A tourist ferry carrying 21 Britons and two South Africans set off on Wednesday from southwest China for Thailand, marking the resumption of tourist services on the Mekong River after a suspension following the murder of 13 Chinese sailors on the waterway last year.
The vessel departed from the port of Jinghong in Yunnan Province less than one month after a Burmese drug gang leader and five of his gang members stood trial for the sailors' murders.
Naw Kham, the gang’s leader, pleaded guilty to murder. The verdict has yet to be announced. Thai military officers have also been accused of involvement in the murders.
Tian Wenqian, a border official in Yunnan, told Xinhua news agency that there is now renewed confidence for Mekong tourist travel.
Three other tourist trips are scheduled in November, departing from Jinghong for Laos, Burma, and Thailand, he said.
Cargo ferries, though briefly disrupted following the murders, resumed services on the river in December, along with regular security patrols by China, Burma and Thailand.
With a length of almost 5,000 km, the Mekong is one of the most important waterways in Southeast Asia, linking China, Laos, Burma, Thailand, Cambodia and Vietnam.
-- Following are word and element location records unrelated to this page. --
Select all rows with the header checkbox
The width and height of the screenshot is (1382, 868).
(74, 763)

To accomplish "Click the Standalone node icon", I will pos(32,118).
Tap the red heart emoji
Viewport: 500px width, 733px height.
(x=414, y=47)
It plays a crucial economic role among the Greater Mekong Sub-region countries.
In October, Mizzima reported that Naw Kham, who roamed the Golden Triangle area for a decade, has been abandoned by his former friends, according to his family.
Naw Kham operated relatively freely for nearly a decade, largely by befriending and bribing Burmese and other officials, according to a report on the Chinese CCTTnews website.
Earlier this year, both the Thai and Chinese governments placed him on top of their most wanted foreigners lists, with Thailand offering a US$ 65,000 bounty for his capture.
Following the murders, China was quick to respond to the growing domestic anger at the killings of its citizens in Thailand, and the threat to transportation on the Mekong River, an increasingly important waterway for commerce in the region.